The timing is also significant. As slide-generation tools become embedded in enterprise workflows—from pitch decks to training materials—the ability to automatically tailor content to audience needs becomes a competitive differentiator. A benchmark that measures this capability will help practitioners choose models and fine-tune prompts for real-world deployment.

Implications for AI Practitioners

First, prompt engineering for slide generation must explicitly account for audience. Practitioners should experiment with audience personas, tone instructions, and level-of-detail constraints. The X+Slides benchmark provides a framework for systematically testing these variables.

Second, evaluation metrics for slide-generation systems need to be expanded. Teams building internal tools should consider adding audience-specific rubrics—such as "appropriateness of language level" or "alignment with audience goals"—alongside standard completeness and coherence metrics.

Third, this benchmark may accelerate the development of specialized slide-generation models. We may see fine-tuned models that explicitly condition on audience metadata, or retrieval-augmented generation systems that pull audience-specific style guides from a knowledge base.

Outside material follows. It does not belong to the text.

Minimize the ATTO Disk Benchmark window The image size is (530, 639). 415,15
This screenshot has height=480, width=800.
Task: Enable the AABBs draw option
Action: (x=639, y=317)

Finally, the research underscores that "good" slides are not universal. A model that performs well on X+Slides will need to demonstrate not just factual accuracy, but contextual intelligence—a skill that remains challenging for current LLMs.

Key Takeaways

  • X+Slides introduces audience conditioning as a new evaluation dimension for slide generation, moving beyond factual completeness.
  • The benchmark reveals that many LLMs struggle to adapt tone, complexity, and framing for different viewer profiles.
  • AI practitioners should incorporate audience-specific prompts and evaluation rubrics when building slide-generation tools.
  • This work signals a shift toward measuring communication effectiveness rather than just information extraction in LLM applications.